Figure 2: comparison of PCA rendering of spatial variability of climate normals at 1600-m grid points vs. interannual variability at BEC variant centroid surrogates. Data are for the characteristic BEC zones of South-central BC.

Figure 3: comparison of PCA rendering of spatial variability of climate normals at 1600-m grid points vs. interannual variability at centroid surrogates. Data are for the entire area of BC excluding alpine and subalpine parkland climates.

The graphs above demonstrate that, for the most part, the first two principal components are driven by spatial variation in average climatic conditions, even in the temporal data set. This is an inevitable result of the spatial variance at the regional and provincial levels being considerably greater than the temporal variance at individual points on the landscape.   The next question is: if spatial variation is overriding temporal variation in the PCA, how well do principal components of the temporal data set represent the important dimensions of interannual variability at each centroid surrogate?

Figure 4 demonstrates that there is a decreasing trend in the interannual variability of principal components. However, the decrease is much more gradual for the overall variance of the data set.

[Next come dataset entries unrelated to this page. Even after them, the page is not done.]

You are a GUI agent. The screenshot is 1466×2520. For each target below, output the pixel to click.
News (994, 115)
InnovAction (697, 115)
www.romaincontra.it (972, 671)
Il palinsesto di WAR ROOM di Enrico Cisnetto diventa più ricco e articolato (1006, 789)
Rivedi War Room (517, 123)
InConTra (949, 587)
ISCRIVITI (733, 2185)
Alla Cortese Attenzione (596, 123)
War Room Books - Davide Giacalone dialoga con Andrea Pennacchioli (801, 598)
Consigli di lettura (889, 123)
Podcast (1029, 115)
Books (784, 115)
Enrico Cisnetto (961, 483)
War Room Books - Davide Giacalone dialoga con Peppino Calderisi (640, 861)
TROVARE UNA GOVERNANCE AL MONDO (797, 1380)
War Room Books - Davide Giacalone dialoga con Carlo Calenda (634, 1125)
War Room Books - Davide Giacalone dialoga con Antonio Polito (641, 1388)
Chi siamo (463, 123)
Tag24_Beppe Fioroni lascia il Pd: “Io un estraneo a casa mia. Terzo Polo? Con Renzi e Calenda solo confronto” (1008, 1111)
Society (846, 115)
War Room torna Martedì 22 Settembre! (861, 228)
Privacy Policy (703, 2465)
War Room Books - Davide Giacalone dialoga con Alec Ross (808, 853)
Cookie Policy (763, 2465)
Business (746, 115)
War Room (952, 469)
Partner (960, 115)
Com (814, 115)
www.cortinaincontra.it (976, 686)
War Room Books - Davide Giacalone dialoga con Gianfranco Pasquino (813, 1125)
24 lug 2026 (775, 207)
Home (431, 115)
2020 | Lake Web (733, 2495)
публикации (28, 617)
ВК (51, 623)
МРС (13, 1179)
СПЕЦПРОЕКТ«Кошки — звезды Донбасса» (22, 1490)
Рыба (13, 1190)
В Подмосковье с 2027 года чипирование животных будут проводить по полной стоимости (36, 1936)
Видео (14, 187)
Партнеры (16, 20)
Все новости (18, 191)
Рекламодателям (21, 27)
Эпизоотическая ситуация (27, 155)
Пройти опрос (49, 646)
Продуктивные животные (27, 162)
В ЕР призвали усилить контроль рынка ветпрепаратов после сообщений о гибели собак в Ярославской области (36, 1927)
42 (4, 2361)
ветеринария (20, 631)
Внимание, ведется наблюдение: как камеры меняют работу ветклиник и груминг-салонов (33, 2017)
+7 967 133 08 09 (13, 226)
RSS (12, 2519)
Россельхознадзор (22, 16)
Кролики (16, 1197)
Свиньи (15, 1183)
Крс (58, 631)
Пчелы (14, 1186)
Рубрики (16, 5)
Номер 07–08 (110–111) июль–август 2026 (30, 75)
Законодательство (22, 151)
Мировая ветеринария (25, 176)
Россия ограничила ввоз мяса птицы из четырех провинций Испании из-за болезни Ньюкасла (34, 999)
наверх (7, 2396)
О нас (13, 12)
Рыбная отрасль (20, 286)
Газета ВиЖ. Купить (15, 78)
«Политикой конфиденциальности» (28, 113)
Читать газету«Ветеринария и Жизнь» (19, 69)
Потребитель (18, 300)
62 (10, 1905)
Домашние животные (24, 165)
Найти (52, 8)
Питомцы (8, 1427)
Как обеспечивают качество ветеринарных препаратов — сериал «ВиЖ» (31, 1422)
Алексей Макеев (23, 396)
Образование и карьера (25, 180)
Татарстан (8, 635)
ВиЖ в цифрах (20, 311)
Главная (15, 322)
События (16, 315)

On average it takes 7 of the 14 PCs to explain 95% of the variance in the climate years at individual centroid surrogates. Notably, the first three principal components are all equally important to describing interannual variability (25%, 22%, and 22% respectively, on average). These results indicate that PCA does not create an efficient reduced climate space for representing local interannual climatic variability.

Figure 4: modified scree plot showing the total variability (in standard deviations) of each principal component, and the scale of interannual variability around each of the BEC variant centroid surrogates.

Figure 5: histogram of overall interannual climatic variability of BEC variant subzone surrogates.

Despite the potential inefficiencies of PCA as a dimension reduction tool, the graph above illustrates how standard deviation of z-scores can be used as a measure of interannual variability at each BEC variant centroid surrogate. There is reasonable variation between BEC variants in terms of this measure of interannual climatic variability (Figure 5). This variation facilitates mapping of overall climatic variability. Since the values of the map are total standard deviation across all PCs, they are a quantity of the raw data and are independent of any rotation.

Figure 6: map of interannual climatic variability measured as the sum of standard deviations of z-scores in all principal components for each BEC variant centroid surrogate.